**DATA RECORDS:**
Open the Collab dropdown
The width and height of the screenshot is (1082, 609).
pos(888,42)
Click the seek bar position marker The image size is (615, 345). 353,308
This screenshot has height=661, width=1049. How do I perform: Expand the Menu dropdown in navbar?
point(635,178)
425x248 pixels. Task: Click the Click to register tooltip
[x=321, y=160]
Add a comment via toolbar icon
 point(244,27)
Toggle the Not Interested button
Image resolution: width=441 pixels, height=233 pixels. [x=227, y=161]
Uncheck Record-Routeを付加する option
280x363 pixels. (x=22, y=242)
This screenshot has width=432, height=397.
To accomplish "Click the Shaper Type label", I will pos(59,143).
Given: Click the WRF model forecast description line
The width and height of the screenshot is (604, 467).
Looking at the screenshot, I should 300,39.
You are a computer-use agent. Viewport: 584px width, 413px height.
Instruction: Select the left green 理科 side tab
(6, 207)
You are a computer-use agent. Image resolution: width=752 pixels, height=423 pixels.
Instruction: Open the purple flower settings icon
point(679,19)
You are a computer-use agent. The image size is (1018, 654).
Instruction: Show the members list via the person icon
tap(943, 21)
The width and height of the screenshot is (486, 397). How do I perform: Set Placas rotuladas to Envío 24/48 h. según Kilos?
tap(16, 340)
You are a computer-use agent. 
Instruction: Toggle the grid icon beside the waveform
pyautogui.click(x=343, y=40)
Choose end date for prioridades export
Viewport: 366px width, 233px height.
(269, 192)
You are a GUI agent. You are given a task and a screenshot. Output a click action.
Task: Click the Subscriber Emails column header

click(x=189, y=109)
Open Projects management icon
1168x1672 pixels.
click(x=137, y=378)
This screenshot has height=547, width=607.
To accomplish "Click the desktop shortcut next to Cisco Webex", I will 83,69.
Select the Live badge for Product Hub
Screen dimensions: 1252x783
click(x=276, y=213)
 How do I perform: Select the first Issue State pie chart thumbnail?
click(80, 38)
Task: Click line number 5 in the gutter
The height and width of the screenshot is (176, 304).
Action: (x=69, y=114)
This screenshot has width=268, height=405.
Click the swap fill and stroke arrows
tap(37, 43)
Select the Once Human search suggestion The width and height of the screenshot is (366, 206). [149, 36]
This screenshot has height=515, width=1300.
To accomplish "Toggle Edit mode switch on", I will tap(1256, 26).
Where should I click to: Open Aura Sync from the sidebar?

**DESCRIPTION OF THE TASK:** Look for the word "agent" in the data, then return every line that contains it.

**THE ANSWER:**
You are a computer-use agent. Viewport: 584px width, 413px height.
You are a computer-use agent. Image resolution: width=752 pixels, height=423 pixels.
You are a computer-use agent. The image size is (1018, 654).
You are a computer-use agent. 
You are a GUI agent. You are given a task and a screenshot. Output a click action.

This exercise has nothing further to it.